● **REQUIRED ACTION**: For this exercise, output the line containing "価格が高い順 (106, 1560)" and all lines after it to the end of the records, exactly, with no other content.

● **Saved entries**:

»»

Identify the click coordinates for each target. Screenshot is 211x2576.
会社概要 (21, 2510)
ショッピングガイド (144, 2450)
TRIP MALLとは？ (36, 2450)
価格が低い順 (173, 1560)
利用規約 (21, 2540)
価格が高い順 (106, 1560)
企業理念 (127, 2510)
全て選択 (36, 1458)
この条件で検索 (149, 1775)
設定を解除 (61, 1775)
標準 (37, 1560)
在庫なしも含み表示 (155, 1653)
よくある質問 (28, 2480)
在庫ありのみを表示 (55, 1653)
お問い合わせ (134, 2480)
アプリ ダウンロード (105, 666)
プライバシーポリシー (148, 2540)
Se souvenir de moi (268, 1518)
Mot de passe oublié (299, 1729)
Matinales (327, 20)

««

● **RESPONSE TO THIS EXERCISE**:
価格が高い順 (106, 1560)
企業理念 (127, 2510)
全て選択 (36, 1458)
この条件で検索 (149, 1775)
設定を解除 (61, 1775)
標準 (37, 1560)
在庫なしも含み表示 (155, 1653)
よくある質問 (28, 2480)
在庫ありのみを表示 (55, 1653)
お問い合わせ (134, 2480)
アプリ ダウンロード (105, 666)
プライバシーポリシー (148, 2540)
Se souvenir de moi (268, 1518)
Mot de passe oublié (299, 1729)
Matinales (327, 20)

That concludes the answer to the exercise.